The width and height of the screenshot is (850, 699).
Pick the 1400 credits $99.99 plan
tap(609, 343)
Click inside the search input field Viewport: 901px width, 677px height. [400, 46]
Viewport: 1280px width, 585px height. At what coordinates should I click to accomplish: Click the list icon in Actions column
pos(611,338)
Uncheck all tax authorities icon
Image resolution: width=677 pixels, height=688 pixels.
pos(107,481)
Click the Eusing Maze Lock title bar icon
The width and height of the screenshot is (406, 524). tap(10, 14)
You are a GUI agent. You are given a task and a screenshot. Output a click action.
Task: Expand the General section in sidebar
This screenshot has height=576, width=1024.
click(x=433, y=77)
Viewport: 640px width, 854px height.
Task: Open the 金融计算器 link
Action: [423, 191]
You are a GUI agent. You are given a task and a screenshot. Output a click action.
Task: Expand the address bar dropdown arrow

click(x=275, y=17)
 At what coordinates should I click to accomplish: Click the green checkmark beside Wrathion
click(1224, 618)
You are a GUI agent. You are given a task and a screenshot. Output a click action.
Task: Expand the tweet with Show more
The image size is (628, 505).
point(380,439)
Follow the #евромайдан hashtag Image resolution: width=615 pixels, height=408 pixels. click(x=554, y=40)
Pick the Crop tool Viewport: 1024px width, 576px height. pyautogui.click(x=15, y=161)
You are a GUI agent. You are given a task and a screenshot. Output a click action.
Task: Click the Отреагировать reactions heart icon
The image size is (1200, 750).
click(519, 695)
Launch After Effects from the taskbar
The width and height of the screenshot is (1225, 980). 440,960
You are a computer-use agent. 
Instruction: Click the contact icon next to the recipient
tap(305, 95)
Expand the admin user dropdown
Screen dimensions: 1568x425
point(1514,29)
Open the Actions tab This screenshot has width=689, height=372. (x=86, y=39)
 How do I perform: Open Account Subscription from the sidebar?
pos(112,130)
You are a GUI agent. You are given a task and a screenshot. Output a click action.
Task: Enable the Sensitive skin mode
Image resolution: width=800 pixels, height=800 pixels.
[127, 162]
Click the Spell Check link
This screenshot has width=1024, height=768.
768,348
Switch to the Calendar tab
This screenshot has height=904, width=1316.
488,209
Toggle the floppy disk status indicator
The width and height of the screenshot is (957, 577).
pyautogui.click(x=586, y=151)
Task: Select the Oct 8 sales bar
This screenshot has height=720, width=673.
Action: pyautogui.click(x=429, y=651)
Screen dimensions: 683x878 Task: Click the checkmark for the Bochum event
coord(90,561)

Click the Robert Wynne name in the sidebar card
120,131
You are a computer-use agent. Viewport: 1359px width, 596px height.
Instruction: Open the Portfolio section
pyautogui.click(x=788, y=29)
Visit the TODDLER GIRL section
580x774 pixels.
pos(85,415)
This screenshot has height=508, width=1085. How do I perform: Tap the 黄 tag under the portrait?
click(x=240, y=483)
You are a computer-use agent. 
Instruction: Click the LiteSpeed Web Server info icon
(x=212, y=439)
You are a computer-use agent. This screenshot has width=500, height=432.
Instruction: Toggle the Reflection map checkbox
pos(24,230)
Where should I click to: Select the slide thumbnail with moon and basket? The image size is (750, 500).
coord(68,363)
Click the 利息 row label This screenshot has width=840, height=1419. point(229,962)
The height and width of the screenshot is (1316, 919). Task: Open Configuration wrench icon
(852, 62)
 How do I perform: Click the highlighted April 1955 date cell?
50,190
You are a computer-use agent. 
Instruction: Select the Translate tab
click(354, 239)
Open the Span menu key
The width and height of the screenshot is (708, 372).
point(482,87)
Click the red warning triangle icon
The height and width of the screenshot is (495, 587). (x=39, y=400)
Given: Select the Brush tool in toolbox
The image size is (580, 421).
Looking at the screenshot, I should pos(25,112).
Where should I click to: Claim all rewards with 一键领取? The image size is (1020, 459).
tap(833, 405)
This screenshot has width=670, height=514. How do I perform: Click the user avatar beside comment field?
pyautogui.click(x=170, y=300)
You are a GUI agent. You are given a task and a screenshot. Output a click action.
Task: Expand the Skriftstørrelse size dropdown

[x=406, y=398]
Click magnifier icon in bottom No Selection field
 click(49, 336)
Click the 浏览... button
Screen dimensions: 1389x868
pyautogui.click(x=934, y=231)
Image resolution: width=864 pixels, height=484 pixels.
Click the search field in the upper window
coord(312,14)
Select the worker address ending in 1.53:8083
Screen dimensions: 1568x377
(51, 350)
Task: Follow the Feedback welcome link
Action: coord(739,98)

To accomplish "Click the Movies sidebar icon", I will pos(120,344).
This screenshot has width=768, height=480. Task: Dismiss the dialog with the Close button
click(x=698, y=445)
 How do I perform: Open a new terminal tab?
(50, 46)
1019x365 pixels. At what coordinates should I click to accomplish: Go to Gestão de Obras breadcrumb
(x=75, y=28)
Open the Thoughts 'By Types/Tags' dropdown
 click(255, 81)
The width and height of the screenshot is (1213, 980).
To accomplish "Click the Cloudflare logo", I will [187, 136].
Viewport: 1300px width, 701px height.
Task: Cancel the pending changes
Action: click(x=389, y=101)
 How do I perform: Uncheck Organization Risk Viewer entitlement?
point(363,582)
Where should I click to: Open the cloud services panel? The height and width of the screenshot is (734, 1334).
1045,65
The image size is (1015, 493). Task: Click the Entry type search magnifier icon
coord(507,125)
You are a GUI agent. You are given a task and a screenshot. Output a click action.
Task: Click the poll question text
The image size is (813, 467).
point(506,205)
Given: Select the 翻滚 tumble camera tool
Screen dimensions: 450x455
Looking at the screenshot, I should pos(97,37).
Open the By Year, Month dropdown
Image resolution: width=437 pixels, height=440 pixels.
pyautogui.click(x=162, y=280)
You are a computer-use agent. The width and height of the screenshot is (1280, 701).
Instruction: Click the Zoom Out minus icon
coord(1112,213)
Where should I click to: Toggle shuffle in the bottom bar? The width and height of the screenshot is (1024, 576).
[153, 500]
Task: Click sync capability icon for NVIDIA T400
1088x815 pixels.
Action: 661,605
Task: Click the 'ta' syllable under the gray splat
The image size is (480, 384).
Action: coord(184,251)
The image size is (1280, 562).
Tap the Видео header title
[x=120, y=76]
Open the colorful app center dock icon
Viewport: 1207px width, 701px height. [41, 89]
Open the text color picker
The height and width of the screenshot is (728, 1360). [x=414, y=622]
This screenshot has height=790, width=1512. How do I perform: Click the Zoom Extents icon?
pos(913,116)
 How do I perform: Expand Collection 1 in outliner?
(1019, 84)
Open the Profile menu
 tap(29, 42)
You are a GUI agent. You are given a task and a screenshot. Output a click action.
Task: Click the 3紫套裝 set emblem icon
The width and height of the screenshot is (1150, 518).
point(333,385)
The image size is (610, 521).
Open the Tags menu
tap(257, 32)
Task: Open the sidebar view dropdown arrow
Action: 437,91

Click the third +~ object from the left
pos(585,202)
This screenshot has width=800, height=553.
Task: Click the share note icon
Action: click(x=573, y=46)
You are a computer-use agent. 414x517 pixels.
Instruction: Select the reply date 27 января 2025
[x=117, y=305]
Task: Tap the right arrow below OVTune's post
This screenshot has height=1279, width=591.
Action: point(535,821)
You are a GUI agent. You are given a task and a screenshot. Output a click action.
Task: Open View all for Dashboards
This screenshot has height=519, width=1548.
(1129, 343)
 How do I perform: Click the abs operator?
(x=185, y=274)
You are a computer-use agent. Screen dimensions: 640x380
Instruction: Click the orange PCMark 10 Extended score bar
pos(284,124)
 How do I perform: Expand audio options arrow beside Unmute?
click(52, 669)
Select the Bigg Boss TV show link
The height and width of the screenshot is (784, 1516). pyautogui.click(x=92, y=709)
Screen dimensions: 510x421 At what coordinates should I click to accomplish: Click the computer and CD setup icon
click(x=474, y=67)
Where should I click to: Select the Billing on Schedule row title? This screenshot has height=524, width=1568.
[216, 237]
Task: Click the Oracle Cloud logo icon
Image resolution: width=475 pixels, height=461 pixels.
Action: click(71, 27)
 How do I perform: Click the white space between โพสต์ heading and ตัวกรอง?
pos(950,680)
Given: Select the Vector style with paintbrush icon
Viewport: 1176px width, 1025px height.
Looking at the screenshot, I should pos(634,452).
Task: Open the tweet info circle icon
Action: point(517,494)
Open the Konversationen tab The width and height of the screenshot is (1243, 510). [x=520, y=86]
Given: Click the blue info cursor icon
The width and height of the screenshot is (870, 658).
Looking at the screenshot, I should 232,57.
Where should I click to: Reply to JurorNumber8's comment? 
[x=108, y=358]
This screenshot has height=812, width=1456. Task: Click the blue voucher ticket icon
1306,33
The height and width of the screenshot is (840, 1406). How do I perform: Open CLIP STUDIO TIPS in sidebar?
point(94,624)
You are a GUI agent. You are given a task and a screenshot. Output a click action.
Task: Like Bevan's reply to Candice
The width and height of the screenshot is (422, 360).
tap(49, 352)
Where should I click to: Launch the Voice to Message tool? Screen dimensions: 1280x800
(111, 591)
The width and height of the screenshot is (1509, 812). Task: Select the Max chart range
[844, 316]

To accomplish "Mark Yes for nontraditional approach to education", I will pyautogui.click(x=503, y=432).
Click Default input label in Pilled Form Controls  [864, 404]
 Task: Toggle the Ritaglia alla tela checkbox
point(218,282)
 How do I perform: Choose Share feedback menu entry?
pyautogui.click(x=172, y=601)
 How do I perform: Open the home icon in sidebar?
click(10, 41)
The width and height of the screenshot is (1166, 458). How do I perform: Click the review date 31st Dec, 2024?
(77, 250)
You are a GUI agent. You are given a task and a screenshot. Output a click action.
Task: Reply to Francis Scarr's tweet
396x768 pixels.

The task.
Starting at the line with "Task: Enable the Sensitive skin mode" and ending at the line with "Task: Select the Oct 8 sales bar", print each line of the listing above exactly, with no other lines.

Solution to the problem.
Task: Enable the Sensitive skin mode
Image resolution: width=800 pixels, height=800 pixels.
[127, 162]
Click the Spell Check link
This screenshot has width=1024, height=768.
768,348
Switch to the Calendar tab
This screenshot has height=904, width=1316.
488,209
Toggle the floppy disk status indicator
The width and height of the screenshot is (957, 577).
pyautogui.click(x=586, y=151)
Task: Select the Oct 8 sales bar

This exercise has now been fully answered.